__SOURCE TEXT__:
Intestinal epithelial cell proliferation in physiology and cancer
Inserm U1016-CNRS UMR8104-Université Paris Descartes,
Département Développement, Reproduction et Cancer,
Equipe Oncogenèse des épithéliums digestifs,
24 rue du Faubourg Saint Jacques, 75014 Paris
Tel.33(0)1 44 41 25 69 – Fax 33(0)1 44 41 24 21
Presentation of the team
Béatrice Romagnolo, DR2 INSERM firstname.lastname@example.org
Team members 2015
Coralie Trentesaux, doctorante
Marie Fraudeau, AI
Julie Lemarchand, AI
Intestine, stem cells, cancer, autophagy, Wnt/β-catenin signaling, murine models
The aim of our group is to identify the molecular mechanisms involved in self-renewal and maintenance of intestinal stem cells (ISC) and to study the associated deregulated mechanisms involved in tumor development.
Historically, our research activity was centered on the study of the Wnt/β-catenin signaling. Our work has helped to demonstrate the fundamental role of this pathway in the proliferation of ISC and progenitors but also in the specification of the Paneth cell lineage which contributes to the ISC niche. Our projects pursue the understanding of the factors required for the functional integrity of ISC by analyzing conditional knockout mutant mice and organoids culture.

__EXERCISE AIM__: Continue the research team's presentation on intestinal epithelial cell proliferation and cancer, starting after its final sentence.

__DATA EXCERPT__:
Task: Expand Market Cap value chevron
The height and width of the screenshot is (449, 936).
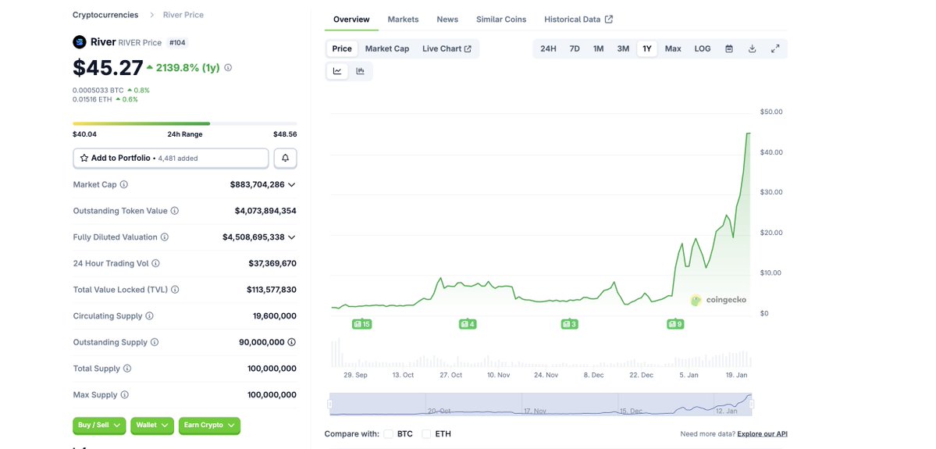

__ANSWER TO THIS PROBLEM__:
A second aim of our research is to study the consequences of deregulation of the Wnt/β-catenin signaling in the gut epithelium. Approximately 80% of sporadic colorectal cancer exhibit abnormal activation of the Wnt/β-catenin signaling due to mutation of the APC gene. We have generated Apc knockout murine models to increase our understanding of cancer development and progression. Our previous work has demonstrated that Apc loss is sufficient to initiate tumorigenesis. Now, we are searching critical Wnt/β-catenin downstream events that act as drivers for intestinal cancer.
Our recent work highlighted the activation of autophagy in human colon cancers and demonstrated that inhibition of autophagy effectively protect from tumor initiation and progression. Our data demonstrate that the loss of autophagy in the intestinal epithelial cell is responsible for an antitumor immune response and an alteration of the gut microbiota involved in the fight against tumor initiation. In addition, the loss of autophagy in cancer cells suppresses tumor progression via a metabolic stress and cell cycle arrest. Work in our lab continues to explore the significance of these signaling pathways in intestinal tumor biology.
Model summarizing key aspects of the antitumoral functions of intestinal epithelial autophagy inhibition in tumorigenesis mediated by Apc loss.